Which brings me to why Sept. 18 was Mother's Day for me: that's the day it became clear to the federal government, Wall Street, the media and me that the already slumping economy now was in danger of collapsing into an even worse situation… possibly even a depression.

That scared the heck out of me, but I found comfort in the lessons Mom taught us growing up. Mom was born at the tail end of the Depression, in 1940, the eighth of 12 kids (Irish Catholic, of course). In her family, money and even food were always tight, and luxuries were non-existent. Clothes were passed around like colds, and the family made do with what they had. And what they had was each other. As a result, Mom doesn't value money or material things. She values people, especially family and friends.

Mom taught us those Depression-era values growing up by example. Even with just four kids in a good economy, our budget was always tight. But even after Dad landed a pretty good-paying job with Philip Morris, Mom's thriftiness held sway.

We were two kids to a room, a family of six in a house one-third the size of today's McMansions, eating fast food once a month as a treat. I thought we had color TV because the wood on top was reddish brown. The thing took so long to warm up we had to turn it on at 3:45 p.m. to see a 4 p.m. show. Microwave ovens had been on the market for 10 years before my Mom agreed to get a used one - a hulking box so big it came with its own technician and radiation badges. In our family, a new car wasn't broken in until it hit 100,000 miles (or until my brother or I actually broke it).

Complementing Mom's thriftiness of wallet is her generosity of heart. She and Dad are blessed with nine grandchildren, and if one can come over to Mom's house, she will do whatever she can to get them ALL over there. The more family you have together at once, the happier she is.

And she doesn't limit her gatherings to just family. In high school, our Christmases were a lot like the first Noel, because we usually had a couple of Jewish guys in the house.
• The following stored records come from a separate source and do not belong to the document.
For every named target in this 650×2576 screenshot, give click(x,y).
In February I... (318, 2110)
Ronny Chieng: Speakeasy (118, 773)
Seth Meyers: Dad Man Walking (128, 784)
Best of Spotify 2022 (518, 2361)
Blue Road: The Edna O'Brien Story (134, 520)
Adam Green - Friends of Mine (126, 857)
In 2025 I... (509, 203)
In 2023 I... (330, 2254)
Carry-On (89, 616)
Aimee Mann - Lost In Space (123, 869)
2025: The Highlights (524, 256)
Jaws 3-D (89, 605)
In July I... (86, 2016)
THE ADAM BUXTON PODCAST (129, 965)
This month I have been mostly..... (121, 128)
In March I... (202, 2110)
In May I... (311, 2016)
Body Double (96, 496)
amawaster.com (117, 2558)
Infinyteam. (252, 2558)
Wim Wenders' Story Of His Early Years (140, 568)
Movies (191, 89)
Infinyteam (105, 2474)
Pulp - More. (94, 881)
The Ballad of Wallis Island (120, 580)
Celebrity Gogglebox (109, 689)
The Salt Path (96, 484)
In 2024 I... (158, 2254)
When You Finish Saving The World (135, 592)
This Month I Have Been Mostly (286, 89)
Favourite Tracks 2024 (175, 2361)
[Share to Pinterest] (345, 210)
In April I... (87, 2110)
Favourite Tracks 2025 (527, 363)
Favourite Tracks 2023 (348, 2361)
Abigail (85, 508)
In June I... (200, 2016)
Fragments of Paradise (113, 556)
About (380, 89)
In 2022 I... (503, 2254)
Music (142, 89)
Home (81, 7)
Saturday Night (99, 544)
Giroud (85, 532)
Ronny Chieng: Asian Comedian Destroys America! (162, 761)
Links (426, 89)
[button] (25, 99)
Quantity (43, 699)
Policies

Two of my best friends, Robert and Darryl, were regulars at Christmas dinner, not because Mom was trying to convert them (although she would've), but because they were friends with no other plans that day.
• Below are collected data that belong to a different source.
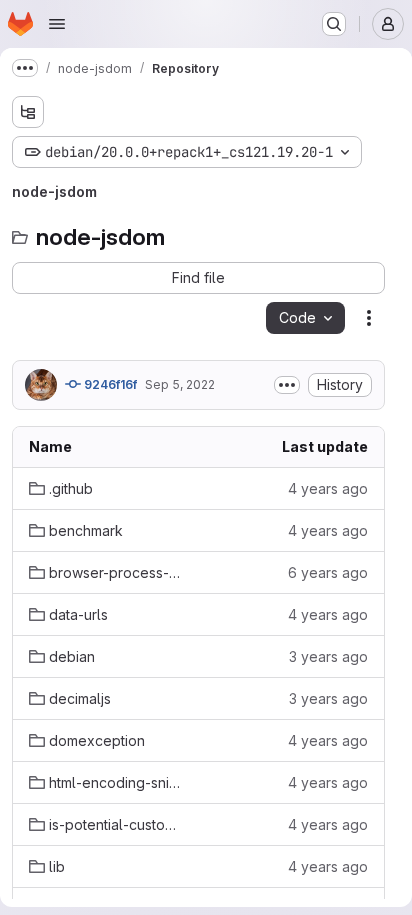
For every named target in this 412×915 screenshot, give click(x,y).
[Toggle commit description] (287, 385)
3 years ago (328, 656)
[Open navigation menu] (57, 24)
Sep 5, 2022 (180, 384)
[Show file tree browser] (28, 112)
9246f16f (109, 384)
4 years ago (328, 488)
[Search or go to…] (334, 24)
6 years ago (328, 572)
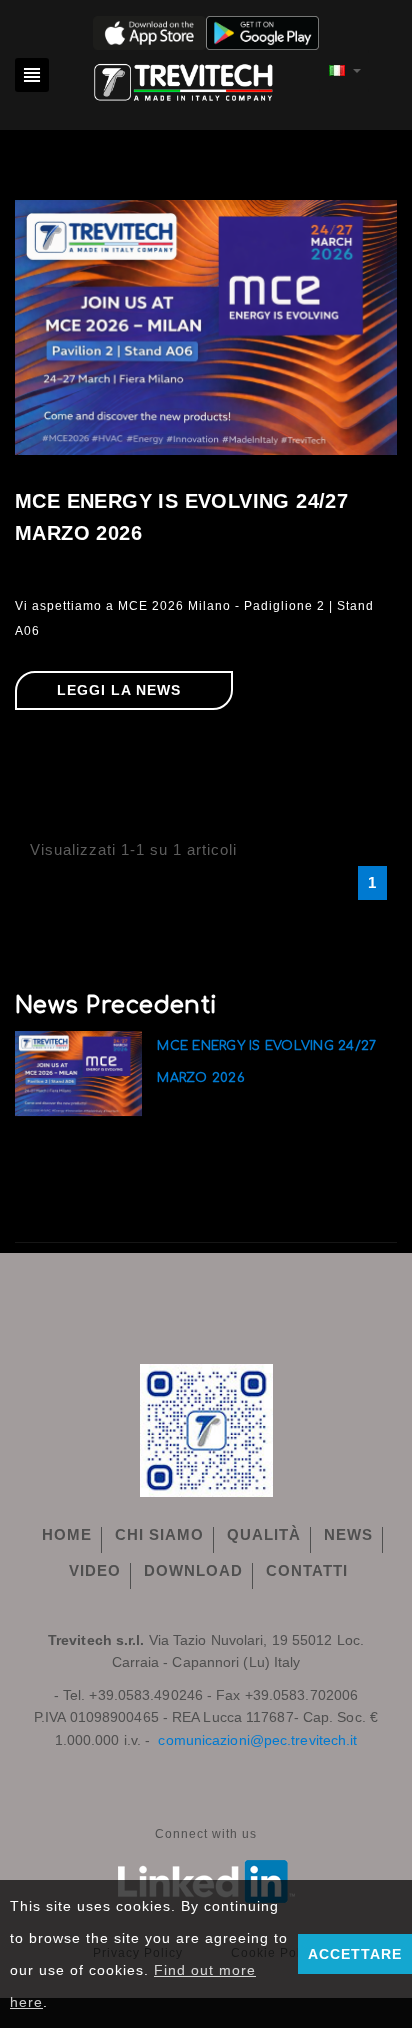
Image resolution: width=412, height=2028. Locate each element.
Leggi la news (119, 690)
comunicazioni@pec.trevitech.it (257, 1740)
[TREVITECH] (184, 79)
All this was a comfort on Sept. 18 and has been since. Economics tells us that every bubble of artificially high values (such as dotcom stocks or housing prices) is followed by a correction, when values fall dramatically back into balance with reality.
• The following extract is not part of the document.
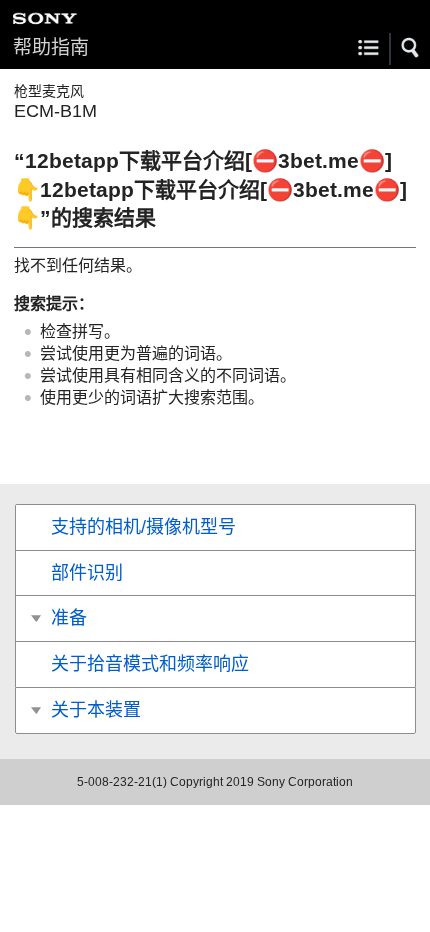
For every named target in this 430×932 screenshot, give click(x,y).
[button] (411, 48)
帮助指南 (51, 47)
When I compare today's world to the one Mom grew up in, and even the world I grew up in, it feels like our standard of living has become artificially inflated. With our easy credit, increasingly extravagant expectations and lack of financial discipline from our own street to Wall Street to both ends of Pennsylvania Avenue, we seem ripe for a pretty significant lifestyle correction. And honestly, that scares the heck out of me.

Then I think of my mom and her parents and 11 siblings, jammed in a small house, scrambling to feed and clothe themselves - but they were rich in family, friends and faith. They made it. We can make it. Mom has shown us how.